Nadir Erbilgin collects pheromones from mountain pine beetle-infested trees.
“These insects must kill the host tree to reproduce,” Erbilgin says.
To monitor beetle infestations and possibly curb their spread, Erbilgin’s team has created a synthetic version of this aggregation pheromone and put it into pine trees. The team can then estimate the total beetle populations in a given area based on the number of beetles they trap within a fixed period of time. “If you trap something like 1,000 beetles, you should be concerned,” Erbilgin says.
But there’s a catch: once a tree becomes overpopulated with beetles, females make an abrupt attitude adjustment and begin to emit a new anti-aggregation pheromone that actually repels the beetles in order to reduce competition for resources and potential mates.
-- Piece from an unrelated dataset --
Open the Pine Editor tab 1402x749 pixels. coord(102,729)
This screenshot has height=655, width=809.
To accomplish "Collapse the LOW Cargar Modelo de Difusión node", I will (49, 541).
Erdilgin says they’ve experimented with using a synthetic version of this second pheromone to see if they can repel the beetle from certain areas, but they weren’t happy with the results. “You’ve got to be careful; you might repel the beetle from one area and the beetles will start killing trees elsewhere.”
Beyond monitoring, he says there is little use these methods could have in stopping the kind of beetle epidemic that has infested lodgepole pines in British Columbia. But the aggregation pheromones could possibly control the spread of smaller populations of the beetle such as those that target jack pine in Alberta.
But for now the process is still expensive and labour-intensive, and Erbilgin says controlling the beetle’s spread is an upward battle.
“Dealing with these tree-killing mountain pine beetles is more difficult than killing cancer,” he says. “There are something like a trillion of these beetles and they are good flyers — they fly over the Rocky Mountains.”